=== 文書抜粋 ===

参考:『IT/イット』監督が語る、恐怖を与えるために必要なこと 「共感できるキャラ作りを意識している」


 この記事では、そんな本作『IT/イット “それ”が見えたら、終わり。』が人気を得た理由を、あまり考えないで済ませたい。それよりも興味深いのは、本作が原作から写し取って、提出し直した文学的なテーマの方にあると思えるからである。ここでは、そんな本作が描いたものを、できる限り深く考えていきたい。


 本作が話題を集めた背景には、2016年より配信されている、ネットフリックス製作のドラマ『ストレンジャー・シングス 未知の世界』の人気があったことは間違いない。このドラマは、スティーヴン・スピルバーグ監督の『E.T.』に代表されるような、1980年代アメリカの典型的な子どもたちの小さな社会と、超常現象を同時に描いていくという内容になっている。その世界観のベースの重要な一つとなっているのが、本作の原作になっている、ベストセラー作家スティーヴン・キングの1986年の小説『IT イット』なのだ。


 80年代当時、とくにアメリカは政治的な保守化の影響もあり、内面の希薄な享楽的で大衆的なポップカルチャーが前面に押し出されていた傾向がある。そのときに子どもだった世代が、いまちょうどクリエイターとして脂がのってきている時期にあるのだ。全てが輝いていたような「幻想」(実際はそうでもなかったかもしれない)を信じている世代にとって、80年代というのはやはり特別な時代である。

=== データ行 ===

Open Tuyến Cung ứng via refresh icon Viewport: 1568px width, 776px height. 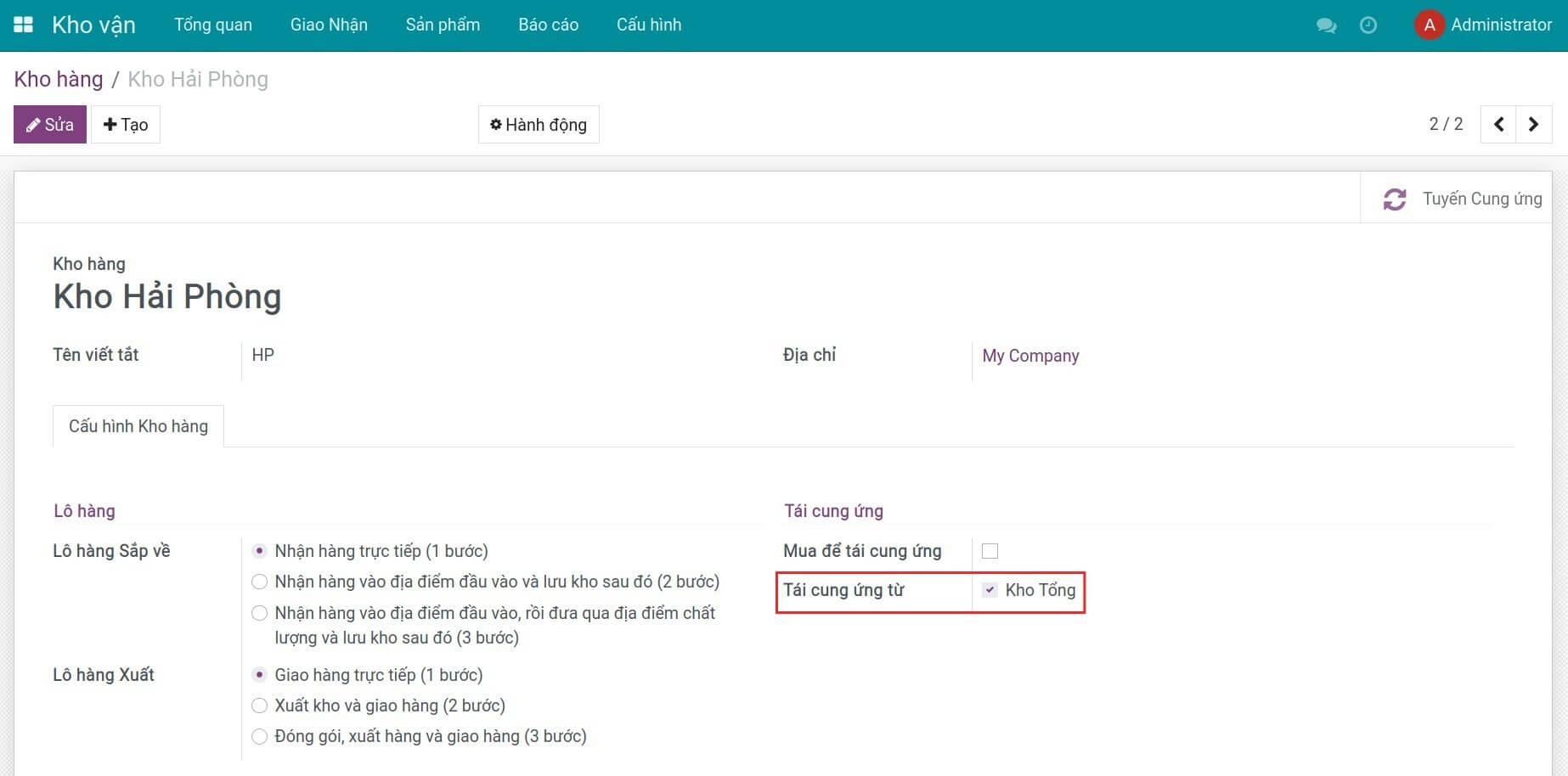click(x=1396, y=199)

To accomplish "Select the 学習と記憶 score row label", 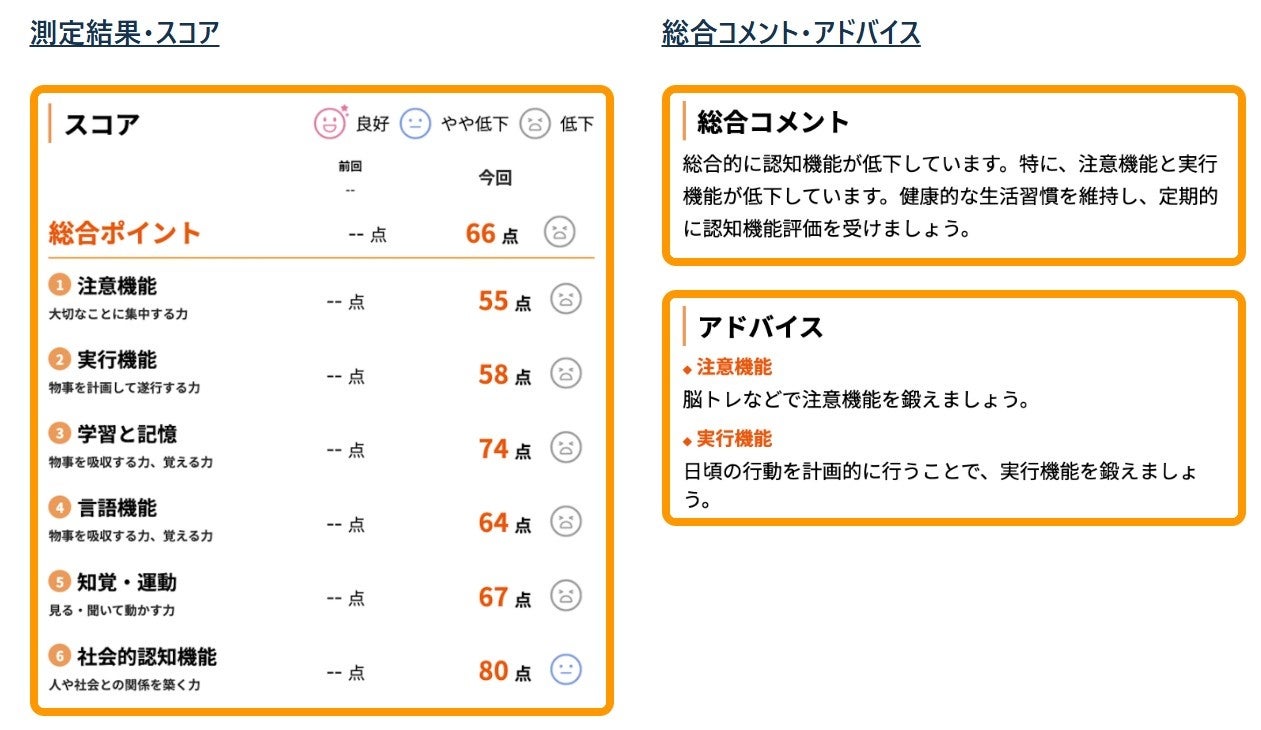I will (127, 434).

===

文書抜粋で『』に囲まれている作品名を、出てくる順にすべて挙げなさい。 データ行は文書抜粋とは関係がない。

『IT/イット』
『IT/イット “それ”が見えたら、終わり。』
『ストレンジャー・シングス 未知の世界』
『E.T.』
『IT イット』